A crane lifts a 100-kg concrete block to a vertical height of 25 m. Determine the work done by the crane.
work = force * distance = mgh
To determine the work done by the crane, we can use the formula:
Work (W) = Force (F) × Distance (d)
The force required to lift the concrete block is equal to its weight, which can be calculated as:
Force (F) = mass (m) × gravity (g)
Given:
Mass (m) = 100 kg
Gravity (g) = 9.8 m/s^2 (acceleration due to gravity)
Substituting these values, we have:
Force (F) = 100 kg × 9.8 m/s^2
= 980 N
The distance (d) lifted by the crane is 25 m.

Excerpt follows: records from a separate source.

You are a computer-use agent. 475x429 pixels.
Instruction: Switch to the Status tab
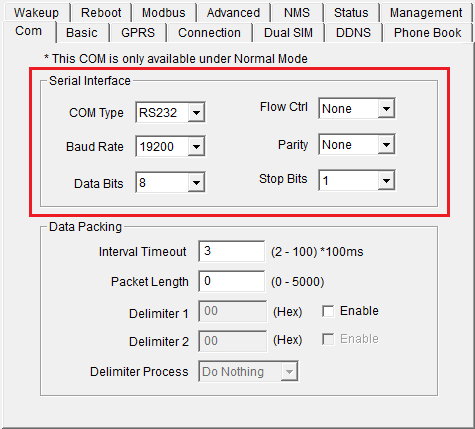[351, 13]
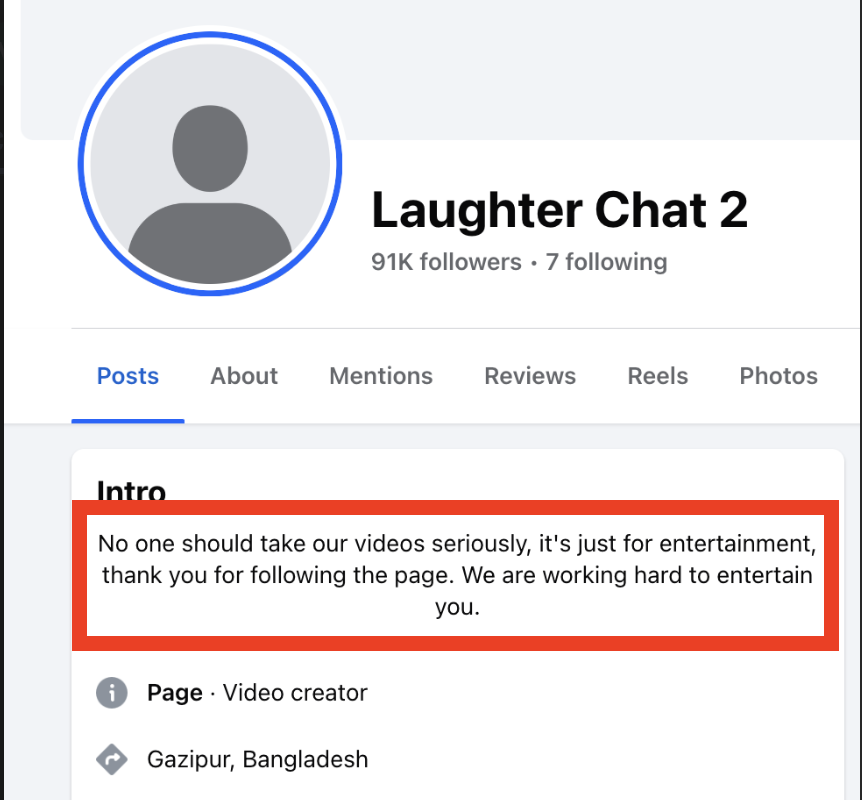This screenshot has width=862, height=800.
Task: Switch to the Posts tab
Action: coord(128,376)
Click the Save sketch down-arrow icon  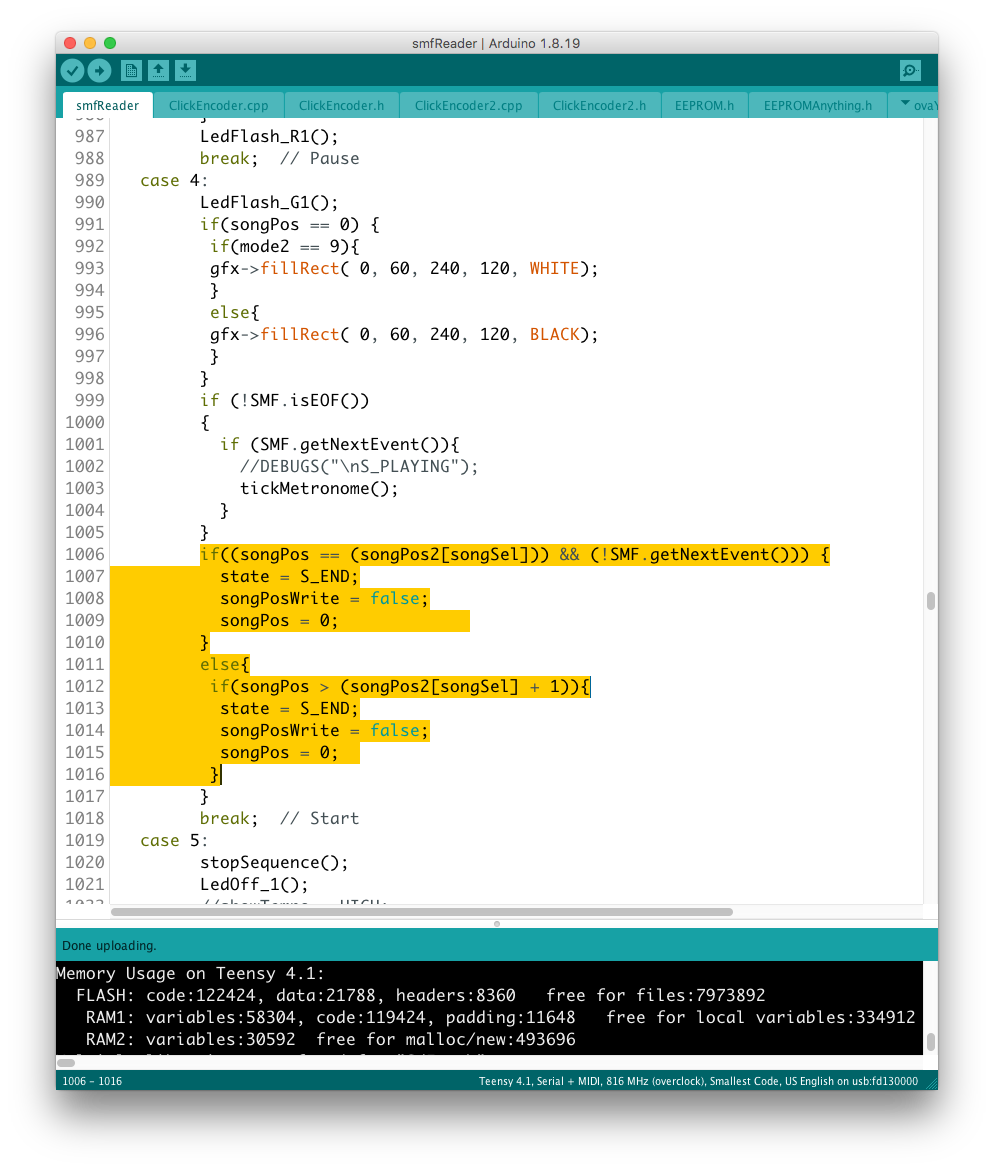[185, 70]
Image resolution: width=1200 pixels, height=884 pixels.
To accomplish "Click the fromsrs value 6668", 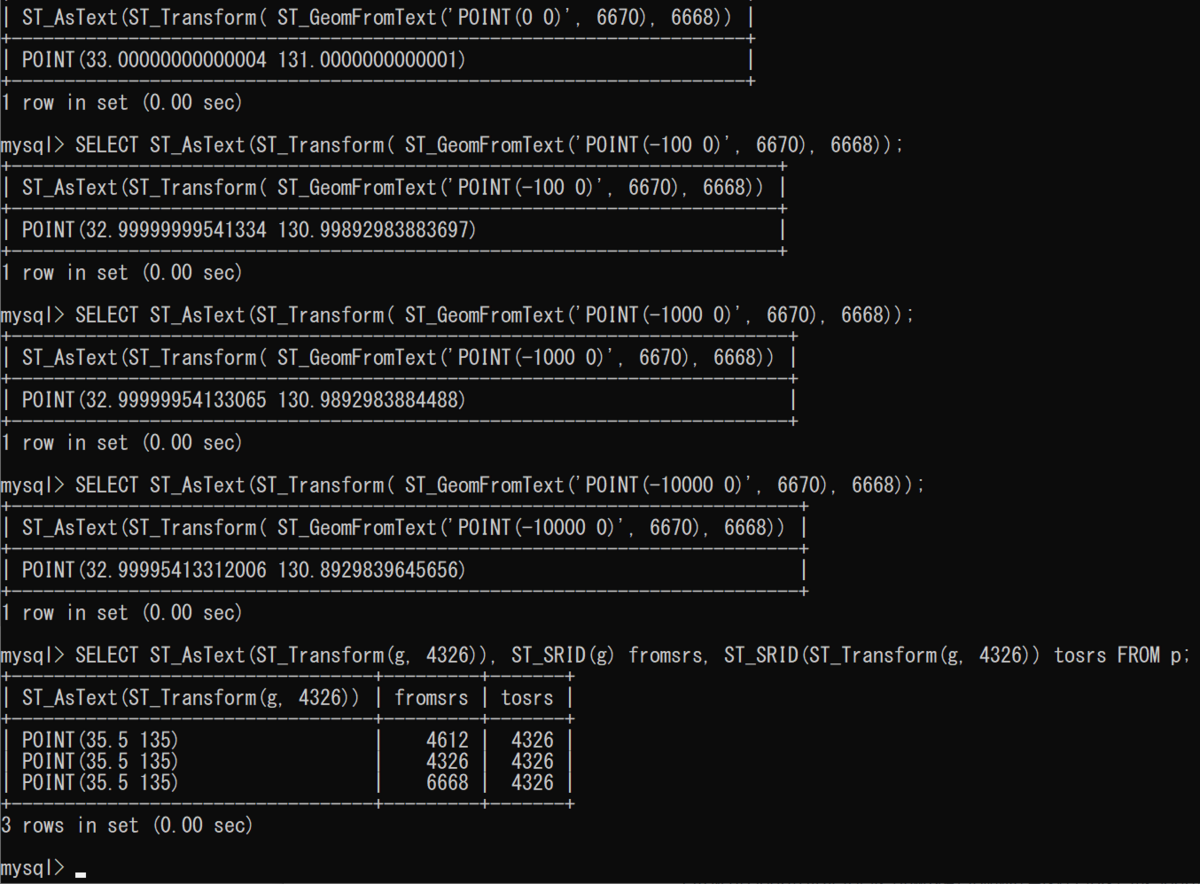I will click(x=447, y=783).
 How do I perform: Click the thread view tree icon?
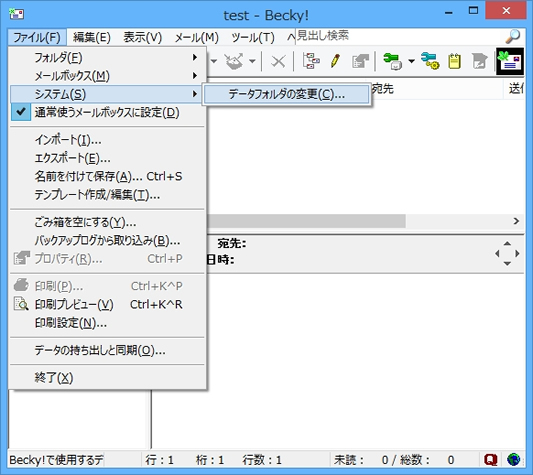[311, 62]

Plugging these values into the work formula, we have:
Work (W) = 980 N × 25 m
= 24,500 Joules (J)
Therefore, the work done by the crane is 24,500 Joules.
To determine the work done by the crane, we can use the formula:
Work (W) = Force (F) x Distance (d) x cosine(theta)

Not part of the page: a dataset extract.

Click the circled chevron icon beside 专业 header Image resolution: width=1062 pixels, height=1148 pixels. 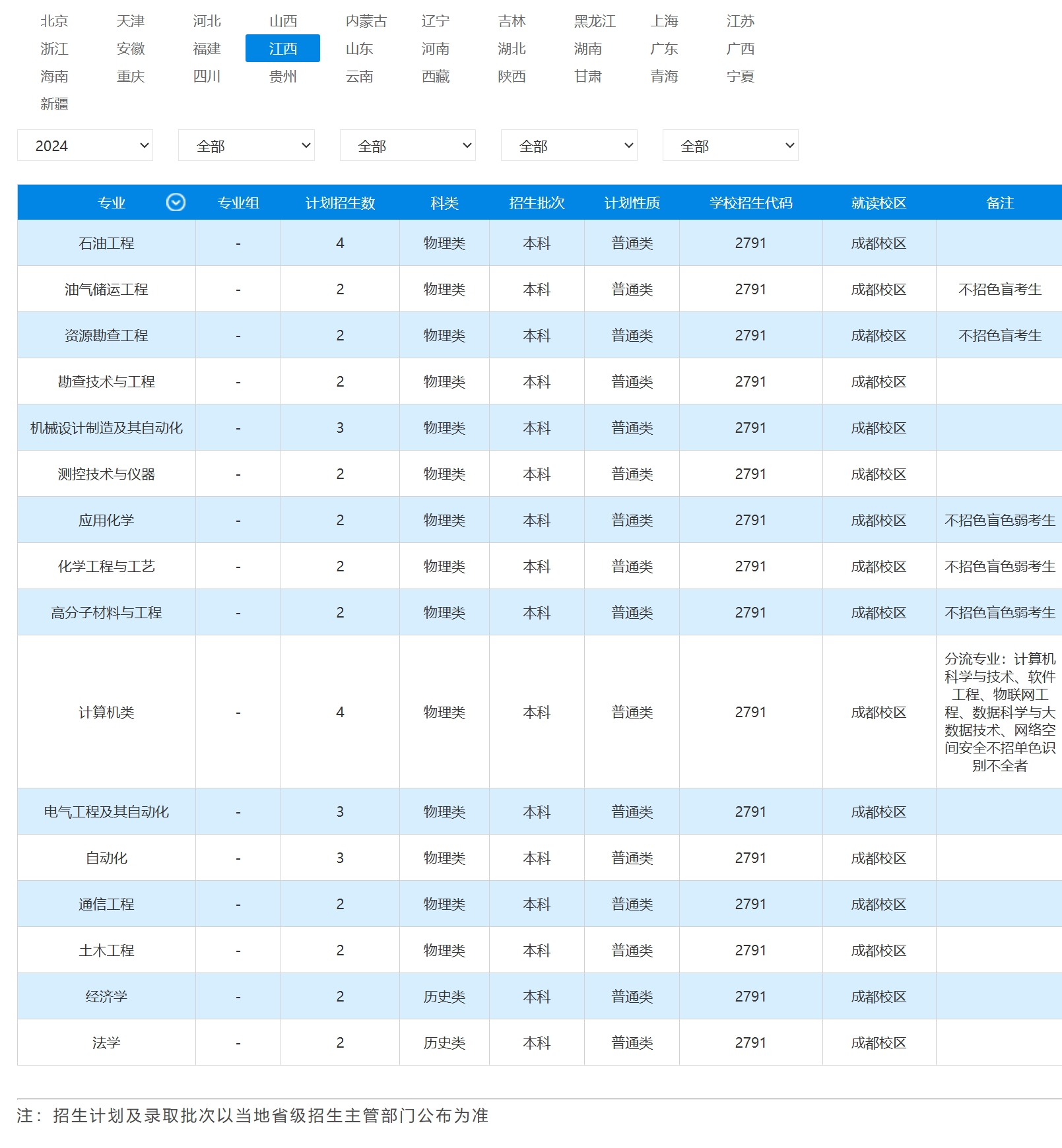click(x=176, y=203)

In this case, the force applied by the crane would be the weight of the concrete block, which can be calculated using the formula:
Force = mass x gravity
First, let's calculate the force:
Force = 100 kg x 9.8 m/s^2 (acceleration due to gravity)
= 980 N
Next, we need to calculate the distance lifted, which is given as 25 m.
Now, let's calculate the work done:
Work = Force x Distance x cosine(theta)
Since the block is lifted vertically, the angle between the force and displacement is 0 degrees, and the cosine of 0 is 1.
Work = 980 N x 25 m x 1
= 24,500 J (Joules)
Therefore, the work done by the crane is 24,500 Joules.
It's important to note that the work done by the crane is equal to the potential energy gained by the block as it is lifted to a vertical height of 25 m.